The financial implications can be substantial. 

It is not uncommon for us to find companies running cloud-container infrastructure that is over-provisioned by a factor of two – sometimes equating to hundreds of thousands, or even millions, of dollars per year. Wasted money that could, no doubt, be allocated to far better value-enhancing causes, not least your EBITDA.

The answer

So, how can this be avoided? Here are five actions software firms can take to address this:

  1. Ensure business priorities are aligned: if infrastructure cost matters, then ensure corresponding objectives are cascaded to the DevOps team. This should not necessarily be cost-down targets — and certainly not in isolation. Also consider including provision of workload-resource optimisation analysis and recommendations as a deliverable.
  2. Ensure resource-utilisation analysis is part of day-to-day operations: When building new applications, this will need to be run more frequently than with mature code bases where workloads are more predictable. Like many DevOps tasks, with the right tools and thinking, this can be run automatically and with minimal additional effort. 
  3. Address skills deficits: Assess your DevOps engineers’ ability to carry out these tasks and, if necessary, address any skills gaps.
  4. Apply technologies appropriately: While containerisation has benefits and advantages in many scenarios, it is not the best approach in all. Avoid using blanket approaches to deployments. For example, in complex environments the best architecture may be a mix of containerised micro services, instance workloads and serverless approaches.
  5. Get help: If you don’t feel that you have the expertise inhouse seek external support. Like many cloud technologies, container orchestration, is relatively new and can be difficult to deploy well — certainly for complex applications — without experience and specialist skills.

Ask these simple questions

If you are non-technical and this is starting to feel complicated, fear not. 

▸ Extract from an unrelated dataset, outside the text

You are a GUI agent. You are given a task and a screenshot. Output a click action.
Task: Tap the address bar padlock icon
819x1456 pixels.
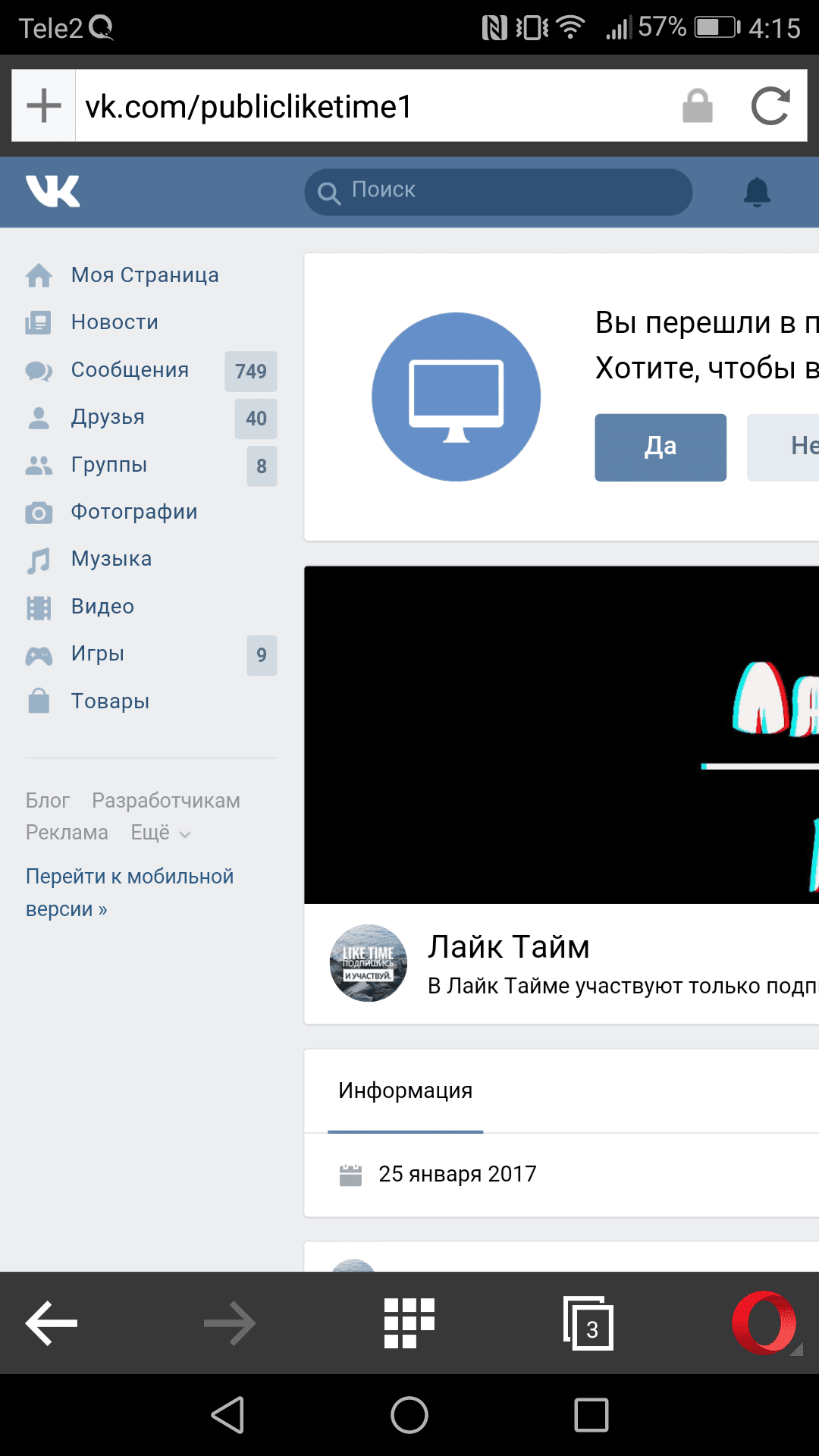[697, 106]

Cloud is all about matching compute power to demand. If you’re running more than a handful of virtual servers, there are few reasons why you should not be achieving 50%, or better, 75% utilisation of what you pay for.

Ask your engineering executives these questions:

  • Is resource utilisation measured? If so, is it above or below 75%?
  • Is cost efficiency part of your DevOps’ functional and personal objectives?
  • How is this effected?

Cost matters

Deploying applications to the cloud has never been easier. Doing it well — efficiently, securely, reliably and at scale — requires solid engineering disciplines.

It is all too easy for the sophistication of today’s cloud services to obfuscate the basic economics and allow costs to balloon out of control.

Cash is king. Be sure you’re not wasting it.